Clause 1: The Migration or Importation of such Persons as any of the States now existing shall think proper to admit, shall not be prohibited by the Congress prior to the Year one thousand eight hundred and eight, but a Tax or duty may be imposed on such Importation, not exceeding ten dollars for each Person.

Clause 2: The Privilege of the Writ of Habeas Corpus shall not be suspended, unless when in Cases of Rebellion or Invasion the public Safety may require it.

Clause 3: No Bill of Attainder or ex post facto Law shall be passed.

Clause 4: No Capitation, or other direct, Tax shall be laid, unless in Proportion to the Census or Enumeration herein before directed to be taken. (See Note 7)

Clause 5: No Tax or Duty shall be laid on Articles exported from any State.

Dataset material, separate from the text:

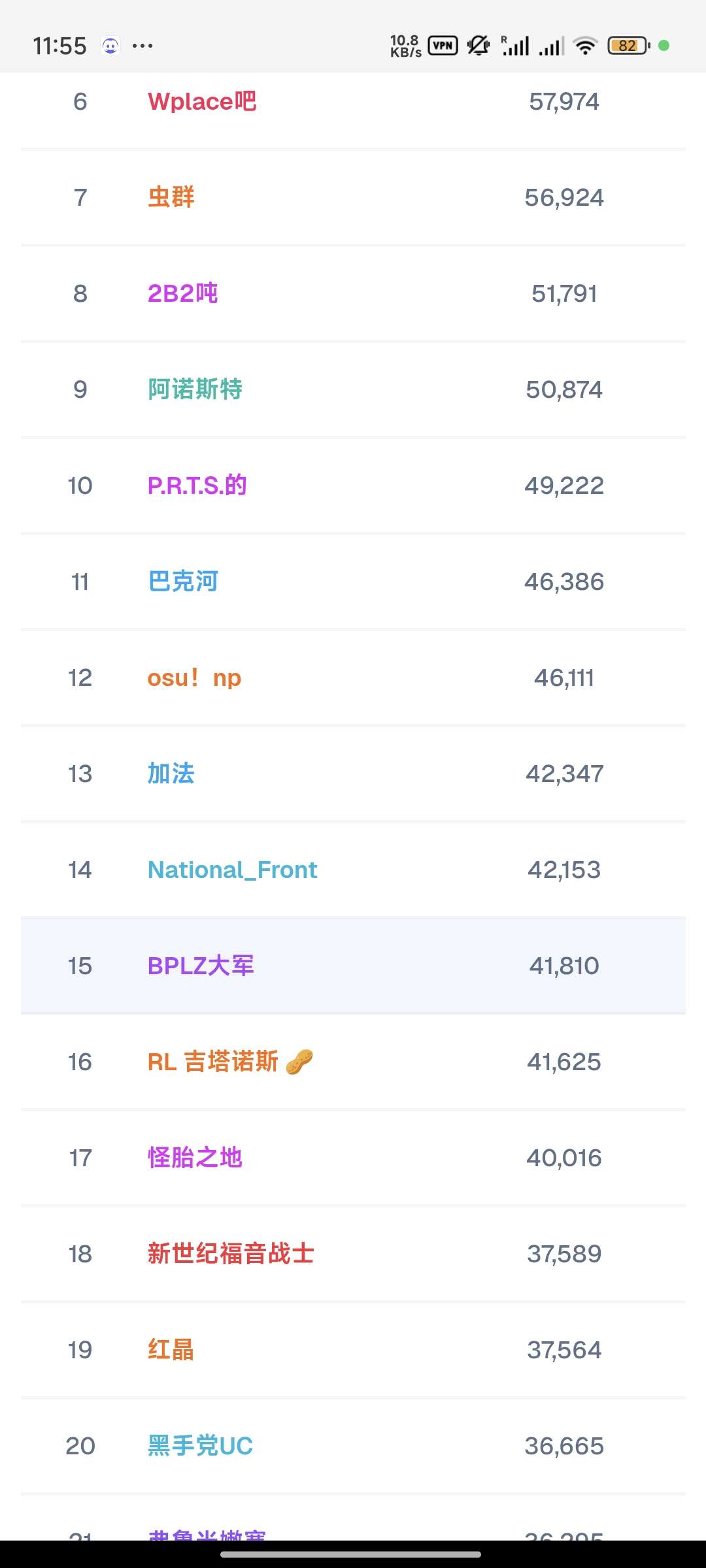Select the 2B2吨 leaderboard entry

pos(183,293)
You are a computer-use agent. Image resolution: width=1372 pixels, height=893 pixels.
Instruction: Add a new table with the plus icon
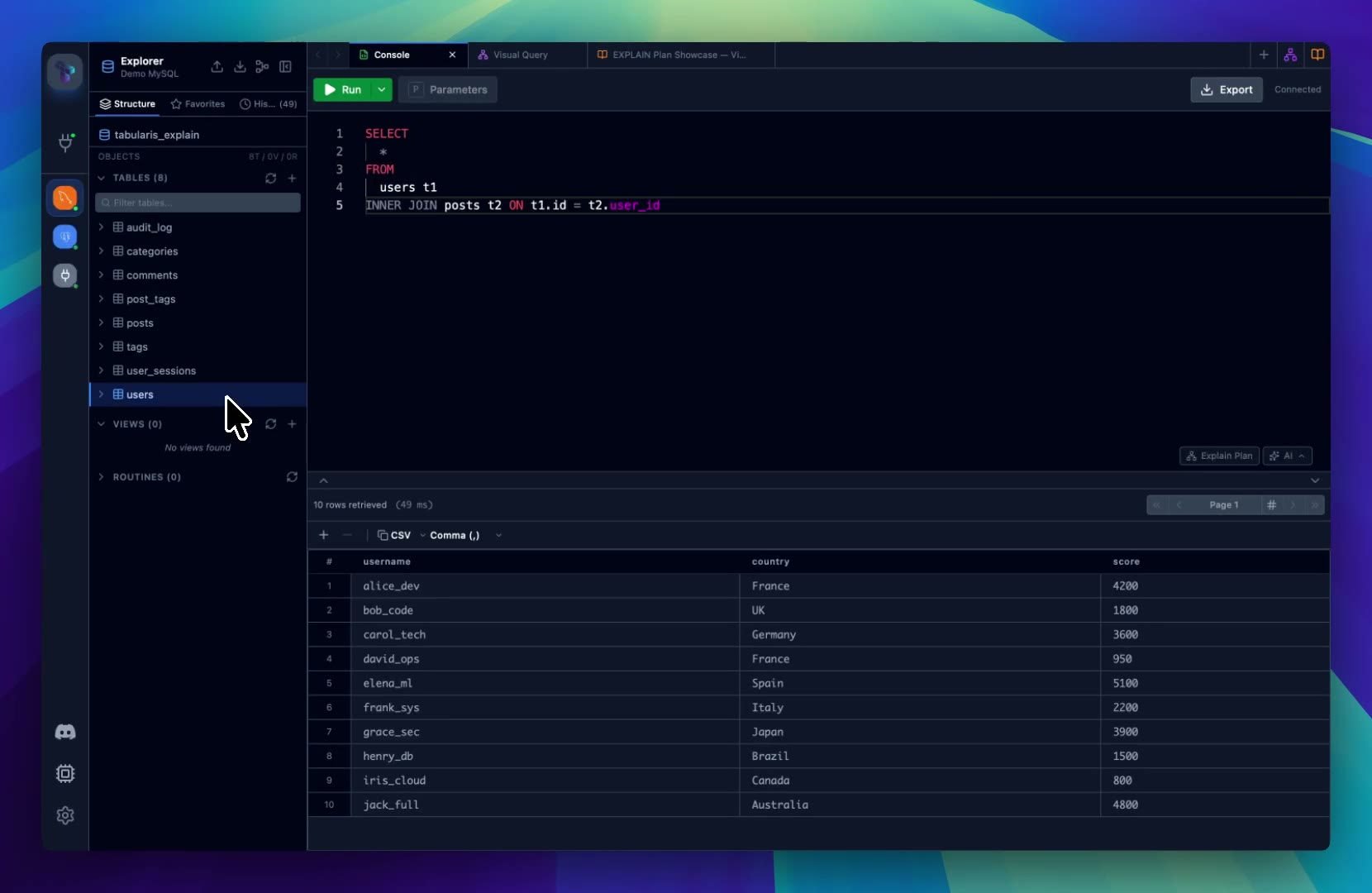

Clause 6: No Preference shall be given by any Regulation of Commerce or Revenue to the Ports of one State over those of another: nor shall Vessels bound to, or from, one State, be obliged to enter, clear, or pay Duties in another.

Clause 7: No Money shall be drawn from the Treasury, but in Consequence of Appropriations made by Law; and a regular Statement and Account of the Receipts and Expenditures of all public Money shall be published from time to time.

Clause 8: No Title of Nobility shall be granted by the United States: And no Person holding any Office of Profit or Trust under them, shall, without the Consent of the Congress, accept of any present, Emolument, Office, or Title, of any kind whatever, from any King, Prince, or foreign State.

Section. 10.

Clause 1: No State shall enter into any Treaty, Alliance, or Confederation; grant Letters of Marque and Reprisal; coin Money; emit Bills of Credit; make any Thing but gold and silver Coin a Tender in Payment of Debts; pass any Bill of Attainder, ex post facto Law, or Law impairing the Obligation of Contracts, or grant any Title of Nobility.

Clause 2: No State shall, without the Consent of the Congress, lay any Imposts or Duties on Imports or Exports, except what may be absolutely necessary for executing it’s inspection Laws: and the net Produce of all Duties and Imposts, laid by any State on Imports or Exports, shall be for the Use of the Treasury of the United States; and all such Laws shall be subject to the Revision and Controul of the Congress.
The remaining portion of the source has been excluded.